Según los datos del último reporte del secretario general de la ONU sobre los ODS, el panorama es parcialmente desalentador. En sus palabras, se necesita otorgarle a la agenda un «sentido de urgencia» para su cumplimiento, pues solo nos resta poco más de una década para el año 2030.

Hay que tener en cuenta que en varias áreas no estamos progresando; por el contrario, retrocedemos. Tal es el caso de la alimentación, pues luego de un declive prolongado, la cantidad de personas subalimentadas en el planeta se incrementó de 777 millones en 2015 a 815 millones en 2016 (Informe de los Objetivos de Desarrollo Sostenible, 2018: 2); además, 9 de cada 10 habitantes de ciudades respiran aire contaminado. 

Los fondos dedicados anualmente a la asistencia oficial para el desarrollo ascienden aproximadamente a 146,000 millones de dólares, cantidad ínfima cuando se valoran las necesidades globales de financiamiento de la agenda indicadas más arriba. 

Viniendo esta información de la máxima autoridad de la organización, me parece que la envergadura del reto que tenemos por delante es significativa.
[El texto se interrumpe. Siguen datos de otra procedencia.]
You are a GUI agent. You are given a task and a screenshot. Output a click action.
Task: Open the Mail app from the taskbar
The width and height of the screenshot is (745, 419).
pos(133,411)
Esto de ninguna forma quiere decir que no se están logrando grandes avances en materia de acceso a la educación, reducción de la pobreza extrema y en otras áreas. Espero estar equivocado, pero al ritmo actual, con la Agenda 2030, no alcanzaremos el destino propuesto, aunque estimo que lograremos grandes avances que permitirán aliviar, así sea un poco, el malestar social de los más desposeídos, mejorando el acceso a los servicios de salud, reduciendo o eliminando la pobreza extrema, reduciendo la mortalidad infantil, ampliando el acceso a la educación pública y mejorando su calidad, entre otras cosas. Eso en sí mismo, aunque no sea lo que originalmente nos propusimos, es un avance extraordinario en la búsqueda de un mundo más inclusivo.

Bibliografía 

–Bremmer, Ian: Us vs. Them: The Failure of Globalism. Londres, Inglaterra: Portfolio, Penguin, 2018. 

–United Nations Development Programme: Financing the 2030 Agenda. An Introductory Guidebook for UNDP Country Offices, 2018. Recuperado de . 

— Informe de los Objetivos de Desarrollo Sostenible, 2018. Recuperado.